The night air hits my wet skin, and I shudder violently, dropping to my hands and knees on the grass before I curl up in the foetal position, trying to catch my breath.

“Nicely done,” the man from the chapel says with a slow clap, which is insulting rather than congratulatory.

“Fuck you,” I gasp as another robed person stops in front of me and holds their hand out to help me.

Rings. Three silver rings.

I grimace at it and then up at the face of Roisin from Criminal Law. “Bitch,” I rasp as she smirks at me.

“Get up,” she says, not unkindly. “You’re not done.”

I take her hand because pride is a luxury I can’t afford when my arms feel like they’ve been pulled from their sockets and reattached with elastic bands. She hauls me to my feet with surprising strength, and I sway for a second before locking my knees.

“Not done?” I repeat, wiping mud and blood from my palms onto my leggings. “What else? Do I have to wrestle a bear? Solve a Rubik’s cube while on fire?”

Roisin’s smirk deepens beneath her hood. “Something like that.”

She turns and walks back towards the chapel entrance, clearly expecting me to follow. I do, because what else am I going to do—lie in the grass and cry about it? I want to. Every cell in my body wants to. But Callaghan’s don’t cry in public. We cry in showers, like civilised people.

The six robed figures are back in position behind the draped table when I re-enter the chapel.

My eyes adjust to the candlelight, and I notice details I missed before.

There are symbols carved into the stone floor around the circle, half-hidden by centuries of grime.

They’re not decorative. They’re deliberately interconnected spirals and angular lines that look Celtic but older, more primal, like someone carved them with intent and blood under their fingernails.

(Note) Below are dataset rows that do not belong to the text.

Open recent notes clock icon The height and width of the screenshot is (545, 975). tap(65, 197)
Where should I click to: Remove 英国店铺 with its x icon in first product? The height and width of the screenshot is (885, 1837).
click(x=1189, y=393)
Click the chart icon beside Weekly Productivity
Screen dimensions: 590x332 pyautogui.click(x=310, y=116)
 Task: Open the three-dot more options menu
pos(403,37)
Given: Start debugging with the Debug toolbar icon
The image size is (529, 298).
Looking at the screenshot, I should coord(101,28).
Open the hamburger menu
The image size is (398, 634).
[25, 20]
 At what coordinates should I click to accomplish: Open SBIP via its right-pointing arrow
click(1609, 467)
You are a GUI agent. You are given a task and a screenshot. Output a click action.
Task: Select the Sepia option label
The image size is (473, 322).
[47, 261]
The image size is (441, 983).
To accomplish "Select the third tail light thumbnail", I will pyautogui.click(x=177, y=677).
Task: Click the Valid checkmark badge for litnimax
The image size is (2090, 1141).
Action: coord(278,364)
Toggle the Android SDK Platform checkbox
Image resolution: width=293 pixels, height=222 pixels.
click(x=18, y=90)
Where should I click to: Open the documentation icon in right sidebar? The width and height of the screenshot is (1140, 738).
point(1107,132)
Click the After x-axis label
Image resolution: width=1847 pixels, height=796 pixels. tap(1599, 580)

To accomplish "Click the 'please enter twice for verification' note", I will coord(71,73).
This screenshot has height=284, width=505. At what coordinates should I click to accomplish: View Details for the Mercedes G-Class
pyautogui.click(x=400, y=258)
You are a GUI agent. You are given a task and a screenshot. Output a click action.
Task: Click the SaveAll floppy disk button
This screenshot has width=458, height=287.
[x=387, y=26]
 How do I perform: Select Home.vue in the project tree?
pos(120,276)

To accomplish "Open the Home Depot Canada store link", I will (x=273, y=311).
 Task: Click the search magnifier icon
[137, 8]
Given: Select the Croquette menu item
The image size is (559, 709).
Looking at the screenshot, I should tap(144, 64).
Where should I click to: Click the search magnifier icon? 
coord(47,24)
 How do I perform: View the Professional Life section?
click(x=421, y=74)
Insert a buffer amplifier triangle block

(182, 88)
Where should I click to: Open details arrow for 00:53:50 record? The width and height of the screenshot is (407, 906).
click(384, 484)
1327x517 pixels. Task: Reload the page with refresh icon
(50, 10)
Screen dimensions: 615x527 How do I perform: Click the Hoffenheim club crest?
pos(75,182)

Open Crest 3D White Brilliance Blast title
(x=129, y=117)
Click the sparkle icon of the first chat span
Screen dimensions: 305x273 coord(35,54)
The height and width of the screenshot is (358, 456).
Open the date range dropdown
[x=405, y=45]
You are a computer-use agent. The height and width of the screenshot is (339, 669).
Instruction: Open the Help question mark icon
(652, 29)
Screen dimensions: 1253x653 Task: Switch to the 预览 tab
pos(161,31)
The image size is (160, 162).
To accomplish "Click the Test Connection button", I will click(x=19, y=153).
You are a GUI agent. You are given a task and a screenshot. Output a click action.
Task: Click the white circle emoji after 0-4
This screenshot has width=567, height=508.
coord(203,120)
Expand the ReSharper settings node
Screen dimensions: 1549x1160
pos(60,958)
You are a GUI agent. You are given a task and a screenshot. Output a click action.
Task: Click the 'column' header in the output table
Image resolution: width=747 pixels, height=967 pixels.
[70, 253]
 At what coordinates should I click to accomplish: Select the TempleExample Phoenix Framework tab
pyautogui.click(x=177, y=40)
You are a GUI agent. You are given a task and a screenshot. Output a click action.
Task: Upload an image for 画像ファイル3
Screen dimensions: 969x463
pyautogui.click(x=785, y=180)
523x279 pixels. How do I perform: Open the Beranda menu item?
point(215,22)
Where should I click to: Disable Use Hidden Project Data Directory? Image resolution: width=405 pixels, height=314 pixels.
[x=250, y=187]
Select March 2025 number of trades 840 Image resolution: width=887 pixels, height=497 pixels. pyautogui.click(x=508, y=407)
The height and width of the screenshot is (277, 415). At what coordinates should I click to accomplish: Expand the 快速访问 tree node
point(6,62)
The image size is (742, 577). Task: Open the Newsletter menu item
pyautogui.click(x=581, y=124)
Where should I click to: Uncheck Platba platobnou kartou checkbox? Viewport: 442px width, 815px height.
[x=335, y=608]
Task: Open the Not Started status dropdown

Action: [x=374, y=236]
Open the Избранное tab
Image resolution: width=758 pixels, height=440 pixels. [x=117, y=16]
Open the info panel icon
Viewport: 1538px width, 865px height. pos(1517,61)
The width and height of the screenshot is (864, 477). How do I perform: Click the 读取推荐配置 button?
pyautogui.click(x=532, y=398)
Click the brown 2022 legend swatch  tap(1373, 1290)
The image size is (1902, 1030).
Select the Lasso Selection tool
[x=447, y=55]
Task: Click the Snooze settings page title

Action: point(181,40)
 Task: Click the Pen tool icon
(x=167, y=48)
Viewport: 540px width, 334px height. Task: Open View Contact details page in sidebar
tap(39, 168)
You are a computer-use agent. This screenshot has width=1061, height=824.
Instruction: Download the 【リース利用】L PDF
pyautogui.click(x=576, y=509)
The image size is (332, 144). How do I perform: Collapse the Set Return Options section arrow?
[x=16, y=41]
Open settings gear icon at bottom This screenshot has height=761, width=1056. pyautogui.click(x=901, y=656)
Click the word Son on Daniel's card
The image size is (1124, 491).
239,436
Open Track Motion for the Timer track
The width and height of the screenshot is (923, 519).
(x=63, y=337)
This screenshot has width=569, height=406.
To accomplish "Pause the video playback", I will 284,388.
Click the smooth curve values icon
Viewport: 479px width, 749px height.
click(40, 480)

The central figure steps forward. He pulls back his hood, and I recognise him immediately.

Professor Gallagher. Criminal Law. The man who dismantled legal precedent like a mechanic and called me ethically bankrupt six hours ago.

His white hair catches the candlelight, and those mild blue eyes are anything but mild in this setting.

Here, they’re ancient. Knowing. The kind of eyes that have watched people break and catalogued exactly how they did it.

“Seven seconds to spare,” he says. “You cut it close.”

I don’t know if that’s good or bad. His tone gives me nothing to work with. I swipe a hand across my face, smearing blood and dirt, and stand straighter despite the fact that my legs are trembling so hard my kneecaps are practically vibrating.

“Have a seat, Ms Callaghan. Gather your wits.”

I sit down on the chair that is produced and lean my hands on my elbows, wondering why I’m still here pandering to these arseholes. I should get up and walk out.

But something in my blood tells me to stop. This was Dad’s legacy. I’m here to burn these fuckers to the ground if I find out they had anything to do with his murder.

So, I breathe in and exhale slowly, more determined than ever.